> SUPPLIED INFORMATION

++++++++

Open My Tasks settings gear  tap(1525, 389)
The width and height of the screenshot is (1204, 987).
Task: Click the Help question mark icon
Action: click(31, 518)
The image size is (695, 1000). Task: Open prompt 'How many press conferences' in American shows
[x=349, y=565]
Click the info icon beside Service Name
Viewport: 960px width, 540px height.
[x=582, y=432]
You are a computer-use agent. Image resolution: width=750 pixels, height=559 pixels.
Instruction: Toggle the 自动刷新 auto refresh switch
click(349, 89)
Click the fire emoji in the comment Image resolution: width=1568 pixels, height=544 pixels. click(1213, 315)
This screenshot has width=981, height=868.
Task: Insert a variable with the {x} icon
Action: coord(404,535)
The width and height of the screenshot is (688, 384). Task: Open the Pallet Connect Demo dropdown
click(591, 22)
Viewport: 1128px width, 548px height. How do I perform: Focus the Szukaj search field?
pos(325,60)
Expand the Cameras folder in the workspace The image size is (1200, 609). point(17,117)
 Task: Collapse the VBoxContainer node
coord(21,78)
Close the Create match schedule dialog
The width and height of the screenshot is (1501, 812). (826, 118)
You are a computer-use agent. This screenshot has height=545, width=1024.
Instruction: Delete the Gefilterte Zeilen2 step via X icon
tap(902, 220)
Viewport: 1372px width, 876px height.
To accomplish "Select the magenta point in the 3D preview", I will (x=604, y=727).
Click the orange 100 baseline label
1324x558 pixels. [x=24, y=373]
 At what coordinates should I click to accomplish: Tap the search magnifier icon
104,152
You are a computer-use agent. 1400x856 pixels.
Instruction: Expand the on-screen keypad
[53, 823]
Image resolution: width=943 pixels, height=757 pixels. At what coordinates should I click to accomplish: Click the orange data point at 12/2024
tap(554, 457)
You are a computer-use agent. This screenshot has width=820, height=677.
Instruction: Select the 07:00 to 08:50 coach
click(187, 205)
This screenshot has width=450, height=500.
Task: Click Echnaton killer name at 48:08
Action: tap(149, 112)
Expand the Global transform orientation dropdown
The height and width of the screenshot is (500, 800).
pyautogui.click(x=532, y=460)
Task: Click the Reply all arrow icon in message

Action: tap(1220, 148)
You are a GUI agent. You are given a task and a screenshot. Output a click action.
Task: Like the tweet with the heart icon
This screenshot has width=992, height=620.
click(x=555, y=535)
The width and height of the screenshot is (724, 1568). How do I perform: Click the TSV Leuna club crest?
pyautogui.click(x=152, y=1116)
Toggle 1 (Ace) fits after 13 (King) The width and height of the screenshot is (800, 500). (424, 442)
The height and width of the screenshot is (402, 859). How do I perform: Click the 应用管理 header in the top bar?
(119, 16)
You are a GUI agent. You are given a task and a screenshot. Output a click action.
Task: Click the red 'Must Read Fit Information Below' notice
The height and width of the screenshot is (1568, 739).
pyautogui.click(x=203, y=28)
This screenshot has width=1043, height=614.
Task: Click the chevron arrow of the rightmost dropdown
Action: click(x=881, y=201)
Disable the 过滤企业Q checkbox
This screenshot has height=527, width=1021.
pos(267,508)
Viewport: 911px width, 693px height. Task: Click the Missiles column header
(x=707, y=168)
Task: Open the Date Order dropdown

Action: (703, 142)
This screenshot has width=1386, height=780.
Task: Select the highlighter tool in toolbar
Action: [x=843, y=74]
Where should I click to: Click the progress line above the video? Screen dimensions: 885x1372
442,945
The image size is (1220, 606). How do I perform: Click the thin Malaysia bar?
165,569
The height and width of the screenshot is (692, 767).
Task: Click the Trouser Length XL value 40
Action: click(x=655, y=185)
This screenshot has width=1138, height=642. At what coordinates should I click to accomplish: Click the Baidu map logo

++++++++

> WHAT YOU SHOULD DO
Each entry above needs to be retyped exactly as it appears.

> SOLUTION FOR THIS PROBLEM
Open My Tasks settings gear  tap(1525, 389)
The width and height of the screenshot is (1204, 987).
Task: Click the Help question mark icon
Action: click(31, 518)
The image size is (695, 1000). Task: Open prompt 'How many press conferences' in American shows
[x=349, y=565]
Click the info icon beside Service Name
Viewport: 960px width, 540px height.
[x=582, y=432]
You are a computer-use agent. Image resolution: width=750 pixels, height=559 pixels.
Instruction: Toggle the 自动刷新 auto refresh switch
click(349, 89)
Click the fire emoji in the comment Image resolution: width=1568 pixels, height=544 pixels. click(1213, 315)
This screenshot has width=981, height=868.
Task: Insert a variable with the {x} icon
Action: coord(404,535)
The width and height of the screenshot is (688, 384). Task: Open the Pallet Connect Demo dropdown
click(591, 22)
Viewport: 1128px width, 548px height. How do I perform: Focus the Szukaj search field?
pos(325,60)
Expand the Cameras folder in the workspace The image size is (1200, 609). point(17,117)
 Task: Collapse the VBoxContainer node
coord(21,78)
Close the Create match schedule dialog
The width and height of the screenshot is (1501, 812). (826, 118)
You are a computer-use agent. This screenshot has height=545, width=1024.
Instruction: Delete the Gefilterte Zeilen2 step via X icon
tap(902, 220)
Viewport: 1372px width, 876px height.
To accomplish "Select the magenta point in the 3D preview", I will (x=604, y=727).
Click the orange 100 baseline label
1324x558 pixels. [x=24, y=373]
 At what coordinates should I click to accomplish: Tap the search magnifier icon
104,152
You are a computer-use agent. 1400x856 pixels.
Instruction: Expand the on-screen keypad
[53, 823]
Image resolution: width=943 pixels, height=757 pixels. At what coordinates should I click to accomplish: Click the orange data point at 12/2024
tap(554, 457)
You are a computer-use agent. This screenshot has width=820, height=677.
Instruction: Select the 07:00 to 08:50 coach
click(187, 205)
This screenshot has width=450, height=500.
Task: Click Echnaton killer name at 48:08
Action: tap(149, 112)
Expand the Global transform orientation dropdown
The height and width of the screenshot is (500, 800).
pyautogui.click(x=532, y=460)
Task: Click the Reply all arrow icon in message

Action: tap(1220, 148)
You are a GUI agent. You are given a task and a screenshot. Output a click action.
Task: Like the tweet with the heart icon
This screenshot has width=992, height=620.
click(x=555, y=535)
The width and height of the screenshot is (724, 1568). How do I perform: Click the TSV Leuna club crest?
pyautogui.click(x=152, y=1116)
Toggle 1 (Ace) fits after 13 (King) The width and height of the screenshot is (800, 500). (424, 442)
The height and width of the screenshot is (402, 859). How do I perform: Click the 应用管理 header in the top bar?
(119, 16)
You are a GUI agent. You are given a task and a screenshot. Output a click action.
Task: Click the red 'Must Read Fit Information Below' notice
The height and width of the screenshot is (1568, 739).
pyautogui.click(x=203, y=28)
This screenshot has width=1043, height=614.
Task: Click the chevron arrow of the rightmost dropdown
Action: click(x=881, y=201)
Disable the 过滤企业Q checkbox
This screenshot has height=527, width=1021.
pos(267,508)
Viewport: 911px width, 693px height. Task: Click the Missiles column header
(x=707, y=168)
Task: Open the Date Order dropdown

Action: (703, 142)
This screenshot has width=1386, height=780.
Task: Select the highlighter tool in toolbar
Action: [x=843, y=74]
Where should I click to: Click the progress line above the video? Screen dimensions: 885x1372
442,945
The image size is (1220, 606). How do I perform: Click the thin Malaysia bar?
165,569
The height and width of the screenshot is (692, 767).
Task: Click the Trouser Length XL value 40
Action: click(x=655, y=185)
This screenshot has width=1138, height=642. At what coordinates should I click to accomplish: Click the Baidu map logo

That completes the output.